If we go back to Jonah, we can see that immediacy at work in a similar way. The Ninevites didn't need much convincing. Jonah preached for about three seconds – and the city made a complete turnabout. All they needed – all God needed – was for someone to show up and say the word. Now, not every prophet had that kind of success rate! There were certainly plenty of them who were called by God to speak messages no one would listen to. But they did that faithfully too – maybe more so than Jonah. The point seems to be that you're not responsible for whether people take God's message to heart or not. You're responsible for giving them a chance. And the time to do that isn't tomorrow, or next year, or when the strategic plan for evangelism says would be best. The time is now, because God is here.

How do we translate that into twenty-first century terms? Do we really believe and act, right now, as though God is present and active, and reaching out to us and our neighbours in this present moment? What would it look like for us to embody the urgency of God's presence in the way the first disciples did? Paul's advice to the Corinthians actually is as relevant now as it was then – he says, put everything in perspective. You can have a job, a family, a business, a life – but all of those things are relative to your first priority which is the absolute preeminence of what God is doing in your world right now. Frame everything else around that, and you will be a hugely effective communicator of God's message.

And it's not like people don't want or need to hear that message today. Nothing's changed on that front. When we live God's love and express God's desire for people to live in a different way – people respond. It doesn't take much. Just give them the chance. Not everyone is going to “pull a Nineveh” and say, oh of course, I just need to totally change my life, why didn't I think of that before? But, actually, some people do when they're given that invitation. And others will start a journey of being reconciled to God, and that's good too. And even if you don't see it in anyone, what you do in your faithful discipleship does make a difference. Simply by putting God first, you are sending up a flare or lighting a beacon that someone, somewhere, at some time will see and recognize as God's way of calling them.

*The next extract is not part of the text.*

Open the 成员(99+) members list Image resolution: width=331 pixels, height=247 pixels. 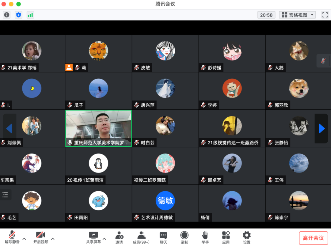(x=141, y=238)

Reorganizing your life around the urgency and immediacy and absolute priority of God isn't a simple challenge. In a way, it's part of that whole process of God and me getting to work – reshaping and correcting and rebuilding who I am. But to say that it's a process doesn't mean that it can wait. Quite the opposite. It starts now. So ask yourself, “What is God calling me to today?” And keep asking yourself that question, every time a new “today” happens. Because today is the day that God is looking for you, calling on you, inviting you to leave something behind so that you can start something new. And today is the day that God is sending you, with good news that other people need to hear just like you've needed to hear it too.